AIM OF THE TASK
In the material below, the lines between the one holding "Task: Switch to the Лист1 layout tab" and the one holding "You are a GUI", inclusive, are to be set down word for word. Pictures stay out.

RECORDS

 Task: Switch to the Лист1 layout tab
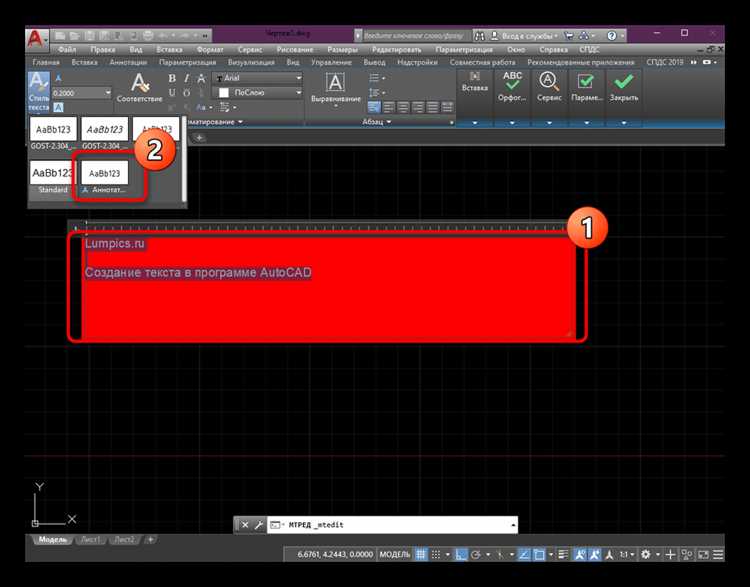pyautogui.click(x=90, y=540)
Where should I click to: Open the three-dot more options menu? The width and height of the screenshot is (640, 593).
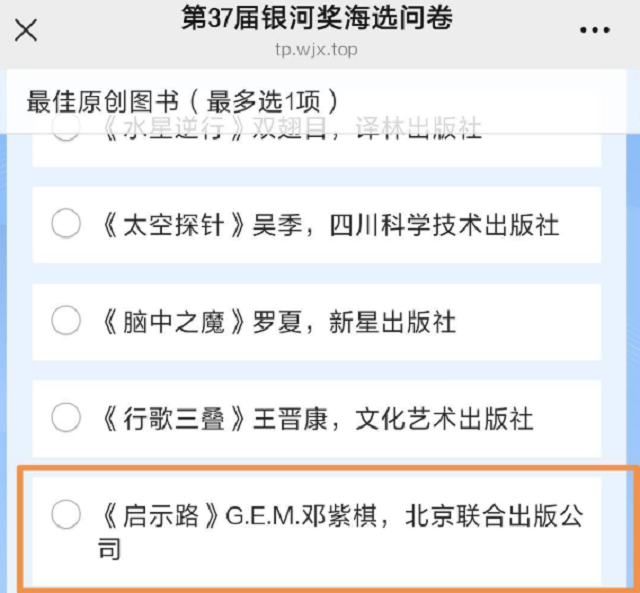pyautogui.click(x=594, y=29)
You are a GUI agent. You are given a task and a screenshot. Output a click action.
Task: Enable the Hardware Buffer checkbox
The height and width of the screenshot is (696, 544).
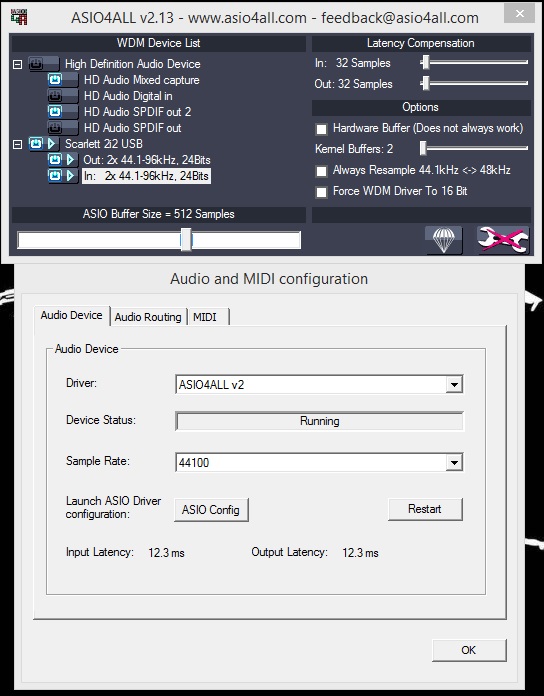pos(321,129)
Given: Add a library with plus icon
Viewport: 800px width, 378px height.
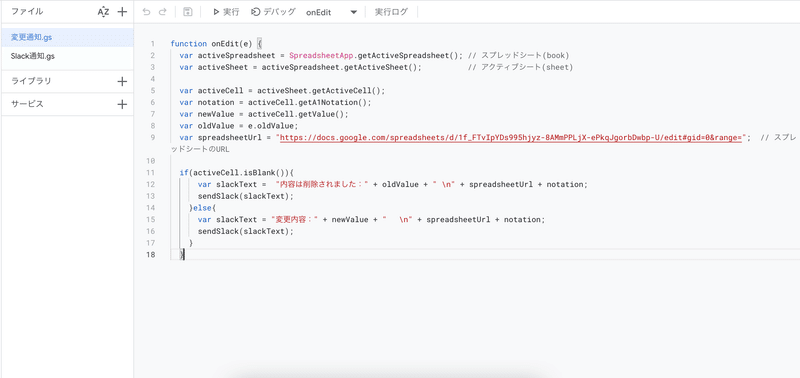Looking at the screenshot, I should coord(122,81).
--
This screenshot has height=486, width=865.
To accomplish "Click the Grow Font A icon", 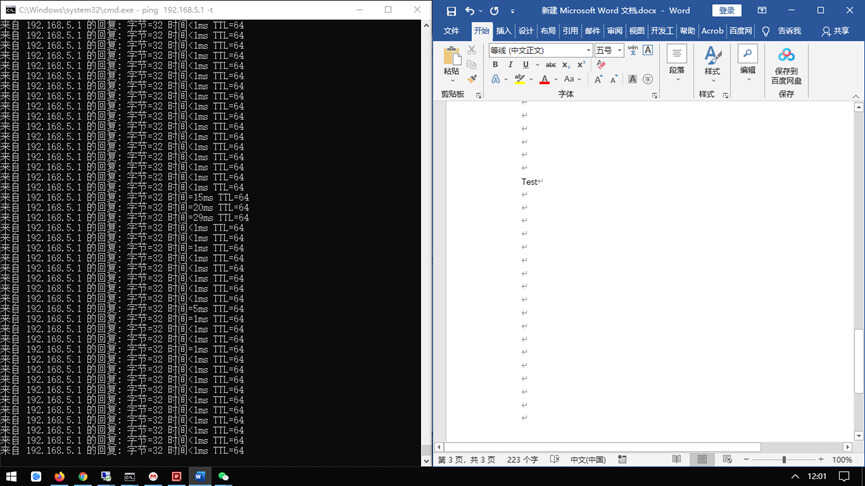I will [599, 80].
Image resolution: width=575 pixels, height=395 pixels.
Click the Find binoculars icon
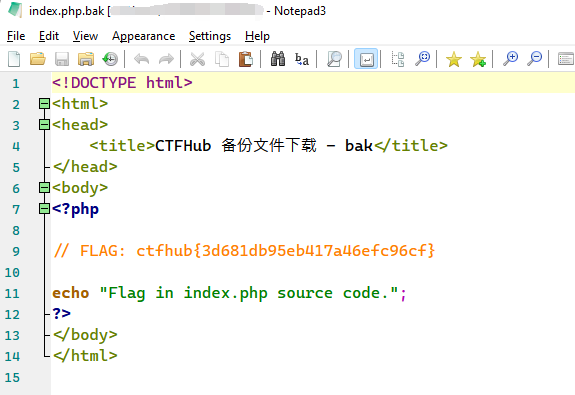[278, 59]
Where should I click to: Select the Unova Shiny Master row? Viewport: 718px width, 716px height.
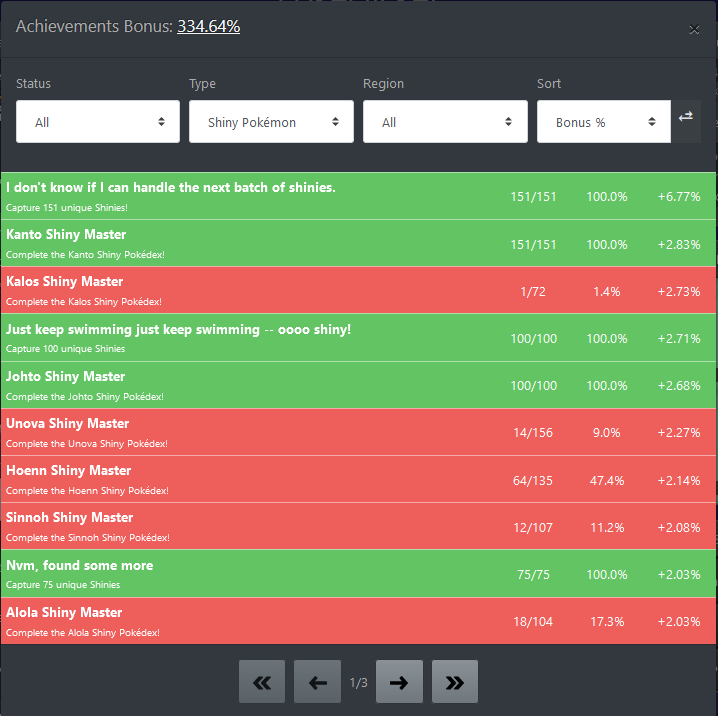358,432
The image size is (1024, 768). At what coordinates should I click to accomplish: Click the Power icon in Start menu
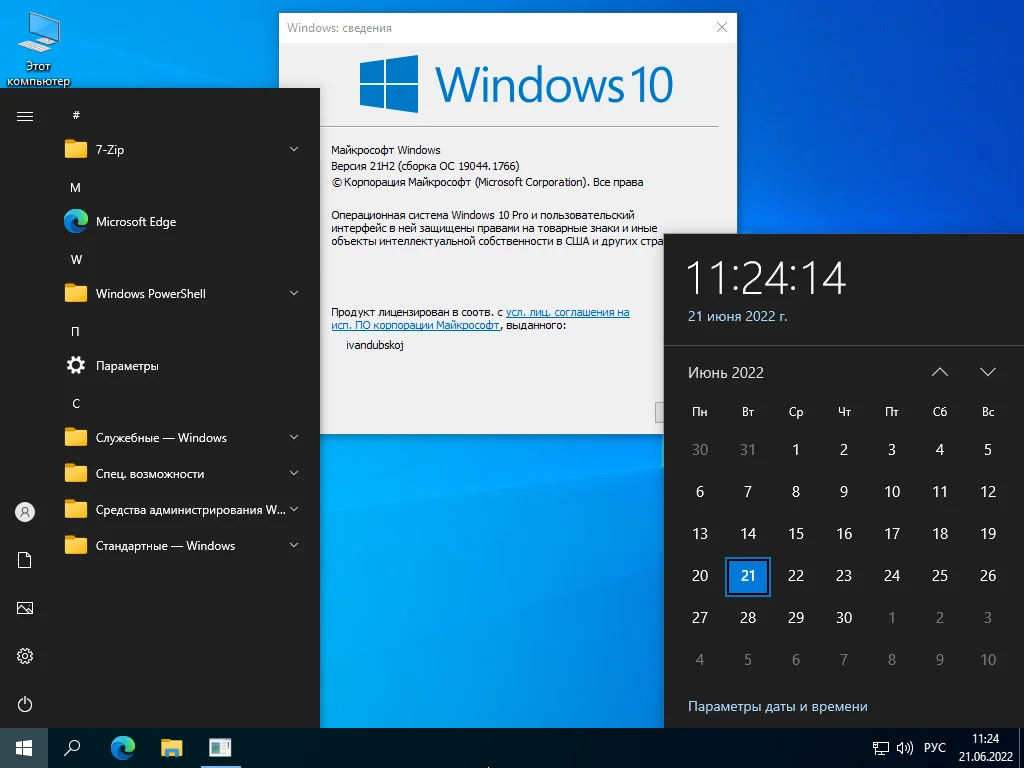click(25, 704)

FINISHED EXERCISE
 Task: Switch to the Лист1 layout tab
pyautogui.click(x=90, y=540)
Where should I click to: Open the three-dot more options menu? The width and height of the screenshot is (640, 593).
pyautogui.click(x=594, y=29)
You are a GUI agent. You are given a task and a screenshot. Output a click action.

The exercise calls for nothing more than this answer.